Everyone of us has said “no” at some point, has turned back before the summit or skied past a juicy but hanging little pocket of snow, but rarely do you hear about Red Bull-sponsored, legitimately extreme athletes abandoning their quest. It’s not that they don’t, it’s just that there’s no glory in prudence, nothing for the PR machine to promote. But that’s what kayaker Rafa Ortiz did this week when he looked over the rim of Niagra Falls — he stepped back and said, thanks but no thanks, and then he posted his decision on his Facebook page. The response, encouragingly, was overwhelmingly positive.
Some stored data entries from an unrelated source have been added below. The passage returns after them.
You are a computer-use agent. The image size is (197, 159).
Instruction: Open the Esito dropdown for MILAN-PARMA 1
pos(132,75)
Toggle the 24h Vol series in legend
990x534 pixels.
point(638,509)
“I’ve been dreaming about running Niagra Falls for the past three years of my life,” he wrote. “Every single day since I saw that line I’ve been haunted by it, it’s been both a dream and a nightmare.
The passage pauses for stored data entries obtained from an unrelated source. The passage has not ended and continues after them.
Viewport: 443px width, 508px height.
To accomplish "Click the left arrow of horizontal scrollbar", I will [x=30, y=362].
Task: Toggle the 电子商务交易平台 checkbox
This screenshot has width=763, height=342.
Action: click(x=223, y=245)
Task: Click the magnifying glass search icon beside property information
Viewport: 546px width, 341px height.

“Every piece lined up and ready to launch, today I walked to the drop like I’ve done with many waterfalls in the past, looking for that last positive feeling. It was not there. The marginal landing zone that somehow has caught barrels and made survive a few suicide attempts, couldn’t give me confidence to sit in my boat and pull off the line.”
The sheer size of Niagra isn’t the devil’s cup of insanity it might seem — Ortiz has successfully paddled 189-foot Palouse Falls in Washington, 17 feet taller than Niagra, and the 128-foot Big Banana Falls in Mexico. But Niagra’s landing zone is a madhouse of broken boulders, as seen in this 1969 photo when the U.S. Army Corps of Engineers diverted its stream. Not much forgiveness there.
“Not often it hurts so much to walk away from a dream,” said Ortiz. But “some dreams are just meant to be dreams.”
In a media culture and environment where we praise people for being extreme and say I told you so if they die, it’s important, and refreshing, to see someone celebrated for making the right, if unsexy, decision.